**TASK DIRECTIONS**:
Copy out each of the following entries word for word, leaving nothing out.

**RECORDED INFORMATION**:
---

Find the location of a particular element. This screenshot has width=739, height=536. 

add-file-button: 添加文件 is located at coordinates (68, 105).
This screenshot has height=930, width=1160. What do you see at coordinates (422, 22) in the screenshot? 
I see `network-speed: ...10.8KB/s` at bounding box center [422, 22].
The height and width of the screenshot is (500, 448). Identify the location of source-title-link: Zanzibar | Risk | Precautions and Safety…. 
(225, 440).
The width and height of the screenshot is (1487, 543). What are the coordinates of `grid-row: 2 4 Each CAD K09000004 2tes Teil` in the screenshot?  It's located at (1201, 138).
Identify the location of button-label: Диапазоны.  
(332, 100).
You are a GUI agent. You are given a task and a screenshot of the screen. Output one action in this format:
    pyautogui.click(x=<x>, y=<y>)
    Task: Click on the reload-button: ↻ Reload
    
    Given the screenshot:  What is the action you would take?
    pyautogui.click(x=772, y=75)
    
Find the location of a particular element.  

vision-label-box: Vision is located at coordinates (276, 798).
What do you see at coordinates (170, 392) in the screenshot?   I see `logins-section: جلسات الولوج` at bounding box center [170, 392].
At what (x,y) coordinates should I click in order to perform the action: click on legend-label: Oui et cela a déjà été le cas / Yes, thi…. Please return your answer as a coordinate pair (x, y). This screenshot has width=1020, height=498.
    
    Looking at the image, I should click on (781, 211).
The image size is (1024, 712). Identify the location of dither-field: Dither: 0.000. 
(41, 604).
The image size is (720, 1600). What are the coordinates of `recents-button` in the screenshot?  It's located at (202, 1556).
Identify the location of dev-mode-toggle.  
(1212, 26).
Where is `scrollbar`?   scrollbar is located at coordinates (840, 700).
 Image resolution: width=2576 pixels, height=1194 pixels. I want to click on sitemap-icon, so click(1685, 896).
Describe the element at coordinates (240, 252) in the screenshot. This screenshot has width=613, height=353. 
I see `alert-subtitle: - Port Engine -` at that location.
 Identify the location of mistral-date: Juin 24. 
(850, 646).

---

**ANSWER SPACE**:
Find the location of a particular element. This screenshot has width=739, height=536. 

add-file-button: 添加文件 is located at coordinates (68, 105).
This screenshot has height=930, width=1160. What do you see at coordinates (422, 22) in the screenshot? 
I see `network-speed: ...10.8KB/s` at bounding box center [422, 22].
The height and width of the screenshot is (500, 448). Identify the location of source-title-link: Zanzibar | Risk | Precautions and Safety…. 
(225, 440).
The width and height of the screenshot is (1487, 543). What are the coordinates of `grid-row: 2 4 Each CAD K09000004 2tes Teil` in the screenshot?  It's located at (1201, 138).
Identify the location of button-label: Диапазоны.  
(332, 100).
You are a GUI agent. You are given a task and a screenshot of the screen. Output one action in this format:
    pyautogui.click(x=<x>, y=<y>)
    Task: Click on the reload-button: ↻ Reload
    
    Given the screenshot:  What is the action you would take?
    pyautogui.click(x=772, y=75)
    
Find the location of a particular element.  

vision-label-box: Vision is located at coordinates (276, 798).
What do you see at coordinates (170, 392) in the screenshot?   I see `logins-section: جلسات الولوج` at bounding box center [170, 392].
At what (x,y) coordinates should I click in order to perform the action: click on legend-label: Oui et cela a déjà été le cas / Yes, thi…. Please return your answer as a coordinate pair (x, y). This screenshot has width=1020, height=498.
    
    Looking at the image, I should click on (781, 211).
The image size is (1024, 712). Identify the location of dither-field: Dither: 0.000. 
(41, 604).
The image size is (720, 1600). What are the coordinates of `recents-button` in the screenshot?  It's located at (202, 1556).
Identify the location of dev-mode-toggle.  
(1212, 26).
Where is `scrollbar`?   scrollbar is located at coordinates (840, 700).
 Image resolution: width=2576 pixels, height=1194 pixels. I want to click on sitemap-icon, so click(1685, 896).
Describe the element at coordinates (240, 252) in the screenshot. This screenshot has width=613, height=353. 
I see `alert-subtitle: - Port Engine -` at that location.
 Identify the location of mistral-date: Juin 24. 
(850, 646).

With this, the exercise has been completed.